There are two annual publications that I eagerly wait for – Buffett’s annual letter and Raamdeo Agarwal’s Motilal Oswal Wealth Creation Study.
And to be fair, their quality has been going in divergent directions in the last few years.
Buffett’s letters have become increasingly boring and repetitive and the Motilal Oswal Wealth Creation Study Reports have come more and more elaborate and engaging.
This year’s study is a treat.
Not only has the time horizon been increased from 5 years to 25 years for the case study but the focus on creating a detailed QGLP checklist is a great help to the investment community.
As I have said many times, QGLP is a primary investment framework that I use very often and think is one of the best. Since I am also a checklist driven investor, it would help me personally immensely.
I also have 3 separate checklists and I would try to integrate all of them into 1 sometime.
Key Takeaways from the 25th Edition of Motilal Oswal Wealth Creation Study
- Stock returns are slaves of earnings power and growth. In the very long run, valuations matter less.
- Most businesses are cyclical in character. As is said, a rising tide lifts all boats. Most sectors do well when the economy is on the upswing. Thus, at the peak of the economic boom in 2007, 29 of 37 sectors recorded RoE>13%. However, for the last 7 years, that number is down to between 7 and 11.
- Only 3 sectors – Consumer/Retail, IT, and Paints – maintained RoE>13% for each of the last 25 years.
- Corporate Profit to GDP has stagnated for the last 5 years. This is similar to 1999 to 2003, after which corporate profits took off for the next 5 years.
- The permanent change in the long-term interest rate band (from 12-14% to 6-8%) is leading to a change in valuation expectations. Current valuations are supported by expected PAT revival after 5 years of stagnation and high liquidity led by low-interest rates.

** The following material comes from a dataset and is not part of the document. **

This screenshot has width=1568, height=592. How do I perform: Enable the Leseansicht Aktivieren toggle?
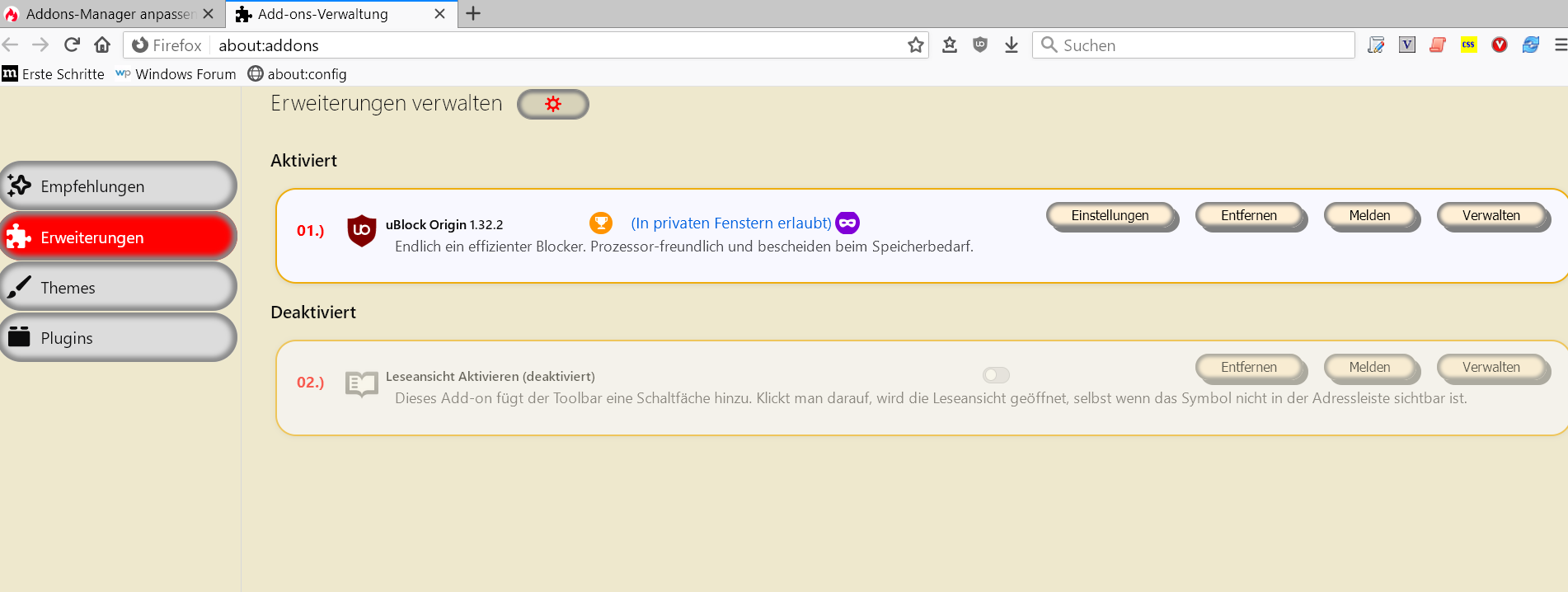point(996,375)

- Valuations are frothy with a market cap around 100% of GDP
Characteristics of Wealth Creators of the Last 5 Years
- Were small to mid in size in the base year 1995
- Were consumer-facing, bestowing them a secular business model
- Were very profitable (average base RoE was a robust 17%)
- Grew to emerge as market leaders (among top 3) in their respective business
- Had management with high integrity and competence.
The QGLP Checklist
Q#1 What is the history of the company and management?
Q#2 Is the company’s business model understandable? How does it make money?
Q#3 Is the company profitable? If not, is it expected to emerge?
Q#4 Are the company’s terms of trade favorable? Is Cash flow healthy?
Q#5 What is the company’s cost and margin structure? How has it changed in the past?
Q#6 How’s the Du Pont Analysis for the company?
Q#7 What is the competitive landscape? What is the role of regulation in the business?
Q#8 Does the company enjoy an Economic Moat? What are its sources?
Q#9 What is the addressable market opportunity and its key drivers?
Q#10 What is the company’s growth plan? How sustainable is the growth?
Q#11 Is the management high on Integrity & transparency?
Q#12 Is the management competent?
Q#13 Does the management have passion / growth mindset?
Q#14 Does the company have a rational capital allocation policy?
Q#15 Does the company have a suitable organization structure and depth of management?
Q#16 What is the organization culture?
Q#17 Does the company have a sound succession plan?
Q#18 Do the owners have enough skin in the game?
Q#19 Have the promoters pledged a large portion of their holding?
Q#20 Has the financial modeling been done with earnings estimates for at least 3 years?
Q#21 Is it a QGL stock?
Q#22 Is valuation reasonable?
Q#23 Is there enough Margin of Safety?
Q#24 Is the stock reasonably liquid?
Q#25 What can go wrong with the company narrative & numbers?
I would strongly recommend all serious investors to read the checklist section of the Motilal Oswal Wealth Creation Study – Page 39 to 87 if they are short of time and can’t go through the entire document.